§ ACTIVITY:
Below is a block of entries; repeat exactly the lines starting at the line that contains "Task: Click the Conviso logo" and ending at the line that contains "The height and", both included.

§ RECORDED DATA:
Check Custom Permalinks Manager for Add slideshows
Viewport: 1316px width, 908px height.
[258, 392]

--

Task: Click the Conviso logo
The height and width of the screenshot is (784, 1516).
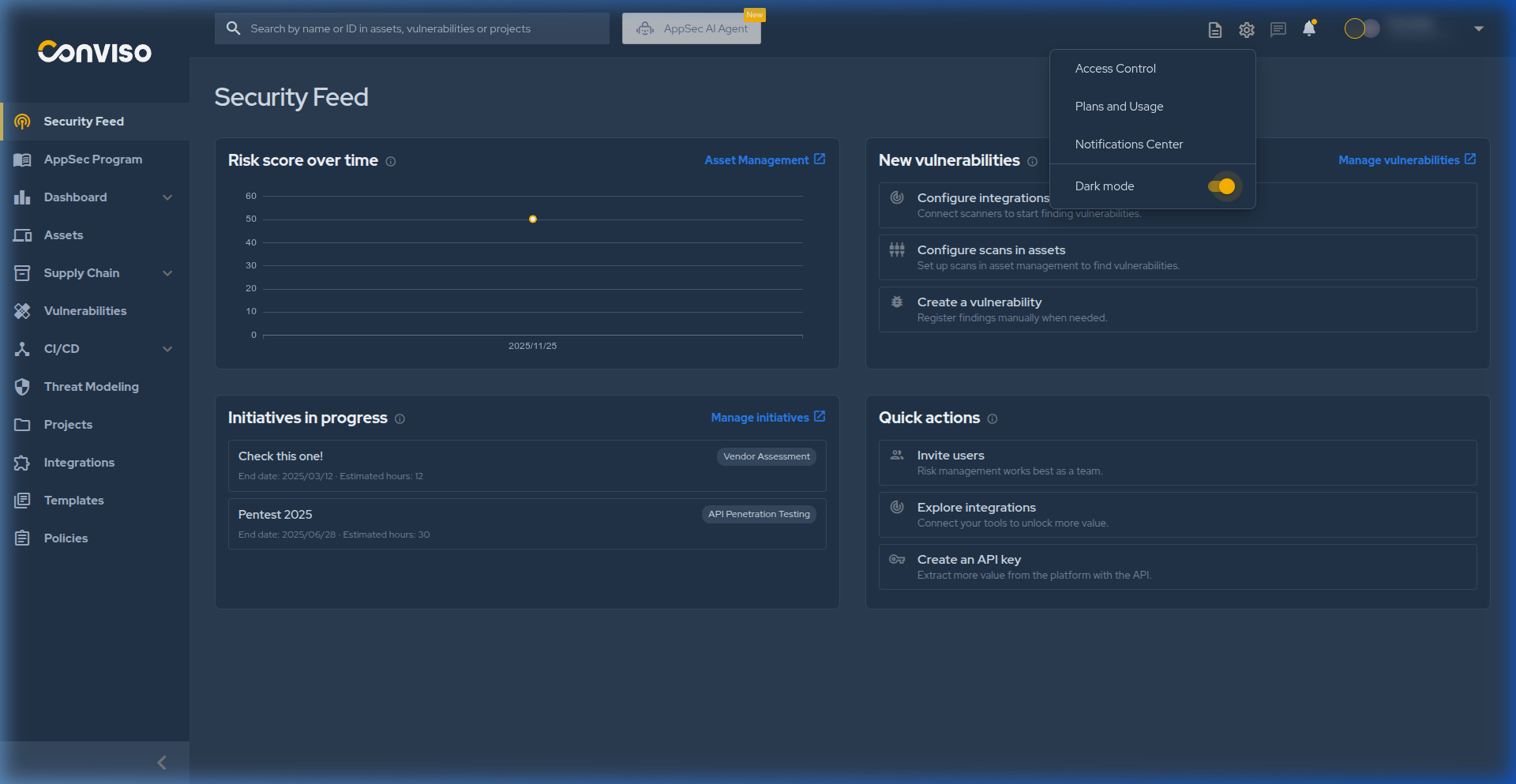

§ TASK RESULT:
Task: Click the Conviso logo
The height and width of the screenshot is (784, 1516).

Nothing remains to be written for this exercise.